I really liked a lot of crap food that wasn't that great for me.
Being a bit slow it took me years to gradually change my eating habits so that my eating reflected what healthy reconditions are.
As I ate healthy more consistently I grew further from wanting unhealthy foods but still found myself feeling rewarded by overeating. Yes you can eat too much healthy food. Calories are calories.
Over time this changed too. As overeating became less frequent each time I did dive into calorie bomb meals I was more attune to the after affects. I was getting used to what it felt like to eat satisfying healthy meals. I didn't feel bloated or lethargic. There is no brick in the gut. I slept better. I didn't have to deal with feeling remorseful for overeating. I actually felt pretty damn good. Better than I knew I could.
Over time I had developed a new reward association with eating healthy to the point of instead of looking forward to overeating at holiday meals I started to regreat these meals in advance. I regretted feeling obliged to fulfill the custom of overeating. I really wanted to eat healthy but there was social pressure to overeat as well as my own pressure because some of the old reward seeking was still there. I knew the food would certainly taste good and that I could make excuses to keep eating.
Afterwards I'd feel not so good. When you eat healthy most of the time your digestive system gets used to high fibre low fat foods. When you suddenly burden your GI tract with high fat low fibre traditional foods in large volumes, you get constipated. You feel like crap, literally.
So this Christmas I felt compelled not to overeat because I didn't want to deal with the uncomfortable aftermath. I felt incentive to eat what I need because I knew this would feel more satisfying.
This year was different because I had done enough work on my thoughts, feelings, and eating habits that it all came together and was easy.. And oh so satisfying.
Christmas dinner with family was great. That value did not change. The food still tasted great and I enjoyed it. I enjoyed the company and good times. I didn't feel the need for extra food being a prerequisite for enjoying Christmas with my family.

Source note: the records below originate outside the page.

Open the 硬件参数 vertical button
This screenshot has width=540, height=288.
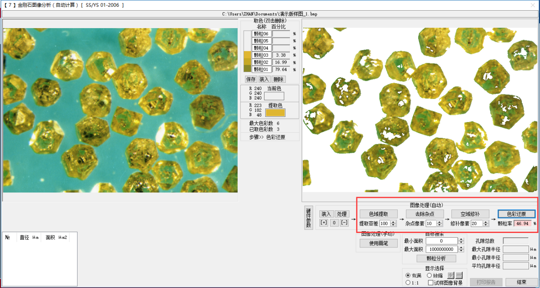[x=308, y=218]
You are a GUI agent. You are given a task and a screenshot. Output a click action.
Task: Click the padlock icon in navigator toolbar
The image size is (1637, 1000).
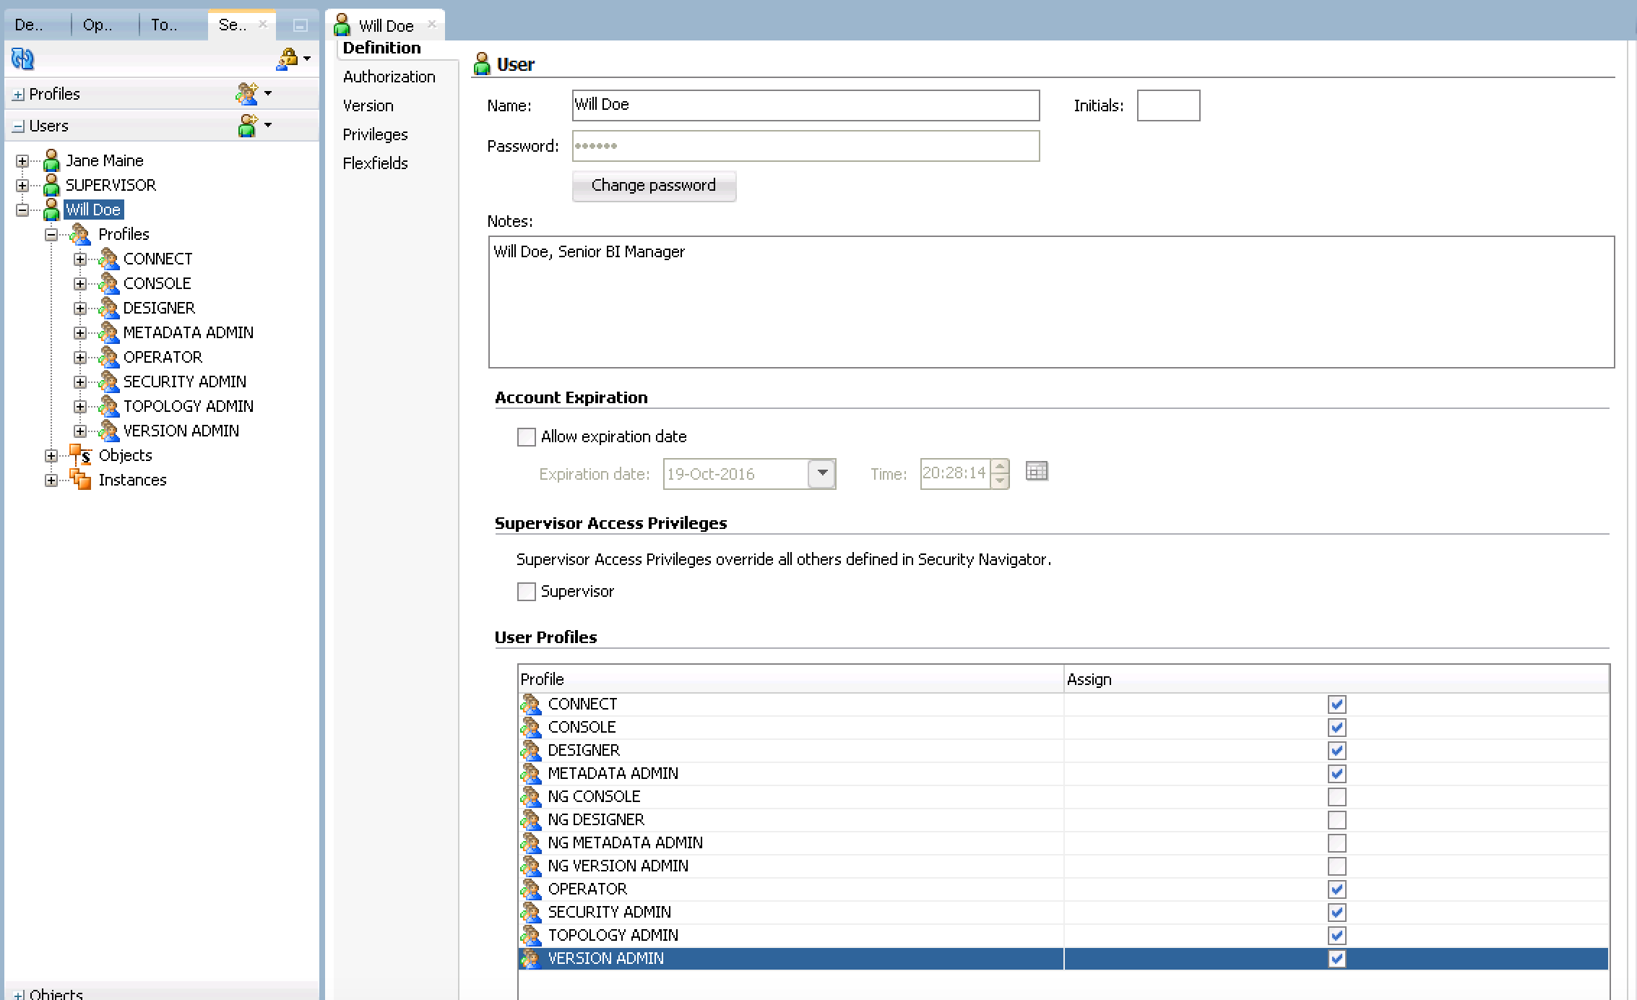coord(288,59)
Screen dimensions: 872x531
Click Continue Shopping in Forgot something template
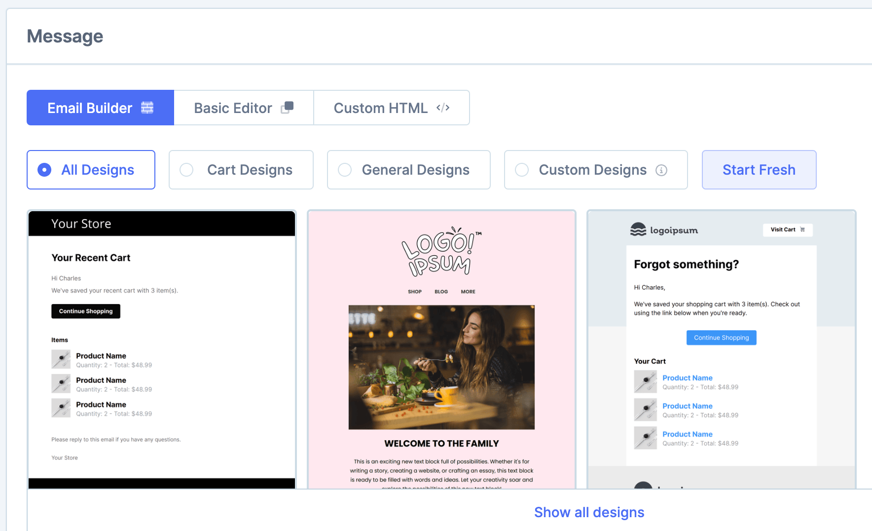pyautogui.click(x=721, y=338)
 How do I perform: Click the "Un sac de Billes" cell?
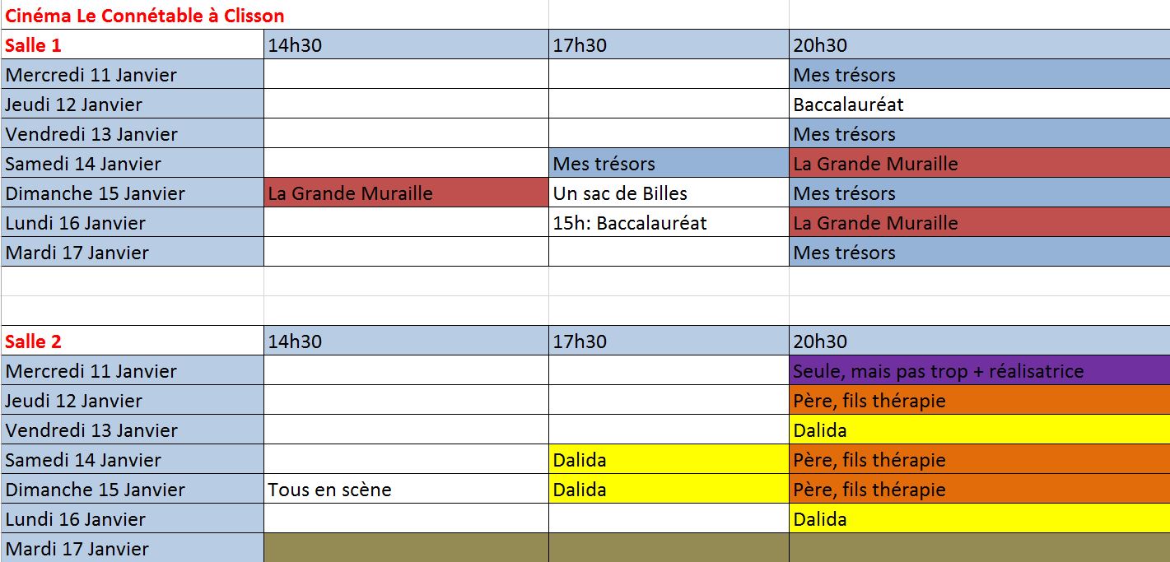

The Christmas dinners two days in a row were the best I'd had because there was no underlying food drama. I think I have it better than many though. Eating healthy at Christmas dinner doesn't always go over well. I've had friends tell me that when they try the same thing they get questioned by family and friends.. "Are you sick? Don't you like the food? Are you on some kind of diet?" Many are ostracized for not overeating. There is societal pressure to be thin for some but there is more social pressure to overeat and if you don't comply someone will point it out to you.
The things that enabled me to feel completely satisfied without overeating at Christmas dinners (or whatever dinners for those who don't say Christmas), were:
Completing a long path to adopting an appreciation and sense of reward from healthy eating while at the same time unlearning my previous reward connection with overeating.
Having family that is happy I'm there no matter how much I eat.
This didn't happen overnight so don't expect instant results if you try the same. If you hang in there though change will come. You'll adapt. After a while wanting to eat healthy will feel good instead of being misinterpreted as feeling restrictive. Ironically if you think about it, chronically overeating is restrictive. We restrict ourselves to only overeating and are not open to healthy options, perhaps even offended by the idea of eating healthy because eating unhealthy is so practiced, so naturalized, that eating healthy is perceived as interfering with the status quo.
I really had a great Christmas this year and eating healthy made it even better.